**本文抜粋**.
┄┄┄┄┄┄
わんにゃんレスキュー
犬の健康・安全

犬 チョコレートの誤食

「うちの子がチョコレートを食べてしまった!」——ペットを飼っている方なら一度は不安になったことがあるかもしれません。チョコレートは犬にとって非常に危険な食べ物です。この記事では、チョコレートが犬に有害な理由、症状、そして万が一食べてしまった場合の対処法を解説します。

🍫 なぜチョコレートは犬に危険なの?

チョコレートにはテオブロミン(Theobromine)という物質が含まれています。人間はこの成分を素早く代謝できますが、犬はテオブロミンの代謝がとても遅いため、体内に蓄積されて中毒症状を引き起こします。

テオブロミンは心臓・神経・腎臓に影響を与え、重症化すると命に関わります。カフェインも少量含まれており、これも犬には有害です。

また、チョコレートは脂肪分が非常に多く、少量でも膵炎(すい炎)を引き起こす可能性があります。膵炎は嘔吐・腹痛・食欲不振などを引き起こし、重症化すると命に関わる病気です。テオブロミンの量が少ないホワイトチョコレートやミルクチョコレートでも、脂肪分による膵炎リスクがあるため注意が必要です。摂取後、24〜72時間後に膵炎を発症する場合がありますので、摂取後数日は体調に注意してください。
┄┄┄┄┄┄
**提供データ**.
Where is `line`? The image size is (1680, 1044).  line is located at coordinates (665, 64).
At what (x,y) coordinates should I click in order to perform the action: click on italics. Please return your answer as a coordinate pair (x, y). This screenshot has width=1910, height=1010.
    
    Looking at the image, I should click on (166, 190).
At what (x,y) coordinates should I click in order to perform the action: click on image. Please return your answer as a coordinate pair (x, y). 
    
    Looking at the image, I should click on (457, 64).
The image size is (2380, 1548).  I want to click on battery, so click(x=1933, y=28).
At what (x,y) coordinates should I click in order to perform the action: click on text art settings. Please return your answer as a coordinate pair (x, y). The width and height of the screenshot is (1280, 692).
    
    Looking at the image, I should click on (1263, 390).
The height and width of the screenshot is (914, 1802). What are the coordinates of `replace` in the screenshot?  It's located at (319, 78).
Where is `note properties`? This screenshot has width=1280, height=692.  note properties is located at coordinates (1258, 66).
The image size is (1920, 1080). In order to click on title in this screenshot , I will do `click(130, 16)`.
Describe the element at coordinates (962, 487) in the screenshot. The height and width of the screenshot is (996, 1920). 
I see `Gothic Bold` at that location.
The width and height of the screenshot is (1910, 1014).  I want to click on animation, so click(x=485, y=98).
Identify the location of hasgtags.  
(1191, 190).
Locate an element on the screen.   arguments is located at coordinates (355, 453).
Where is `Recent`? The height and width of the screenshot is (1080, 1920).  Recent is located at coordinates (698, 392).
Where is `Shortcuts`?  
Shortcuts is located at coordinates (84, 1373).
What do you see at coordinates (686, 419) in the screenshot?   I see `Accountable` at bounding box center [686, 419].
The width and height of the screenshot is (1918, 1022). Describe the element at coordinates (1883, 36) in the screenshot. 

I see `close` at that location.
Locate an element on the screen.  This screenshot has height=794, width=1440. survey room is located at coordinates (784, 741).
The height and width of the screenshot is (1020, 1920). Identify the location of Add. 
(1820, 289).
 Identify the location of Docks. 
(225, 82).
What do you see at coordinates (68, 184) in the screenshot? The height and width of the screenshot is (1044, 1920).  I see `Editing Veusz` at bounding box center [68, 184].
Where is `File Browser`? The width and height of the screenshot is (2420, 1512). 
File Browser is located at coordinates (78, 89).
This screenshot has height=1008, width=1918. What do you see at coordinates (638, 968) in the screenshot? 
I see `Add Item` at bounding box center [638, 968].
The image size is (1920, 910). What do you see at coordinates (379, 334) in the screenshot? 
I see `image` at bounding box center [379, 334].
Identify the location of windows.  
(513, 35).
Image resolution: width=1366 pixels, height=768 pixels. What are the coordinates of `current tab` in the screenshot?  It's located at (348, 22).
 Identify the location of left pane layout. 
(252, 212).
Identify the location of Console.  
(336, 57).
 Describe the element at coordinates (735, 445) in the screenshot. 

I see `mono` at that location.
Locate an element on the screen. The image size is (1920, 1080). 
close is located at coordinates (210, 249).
┄┄┄┄┄┄
**課題一覧**.
1 – 本文抜粋によると、チョコレートを食べてからどのくらい後に膵炎を発症する場合があるか。
2 – 本文抜粋のうち、「犬 チョコレートの誤食」から「おり、これも犬には有害です。」までの部分を一字も変えずに書き写せ。

**項目別解答**.
1 – 摂取後24〜72時間後。

2 –
犬 チョコレートの誤食

「うちの子がチョコレートを食べてしまった!」——ペットを飼っている方なら一度は不安になったことがあるかもしれません。チョコレートは犬にとって非常に危険な食べ物です。この記事では、チョコレートが犬に有害な理由、症状、そして万が一食べてしまった場合の対処法を解説します。

🍫 なぜチョコレートは犬に危険なの?

チョコレートにはテオブロミン(Theobromine)という物質が含まれています。人間はこの成分を素早く代謝できますが、犬はテオブロミンの代謝がとても遅いため、体内に蓄積されて中毒症状を引き起こします。

テオブロミンは心臓・神経・腎臓に影響を与え、重症化すると命に関わります。カフェインも少量含まれており、これも犬には有害です。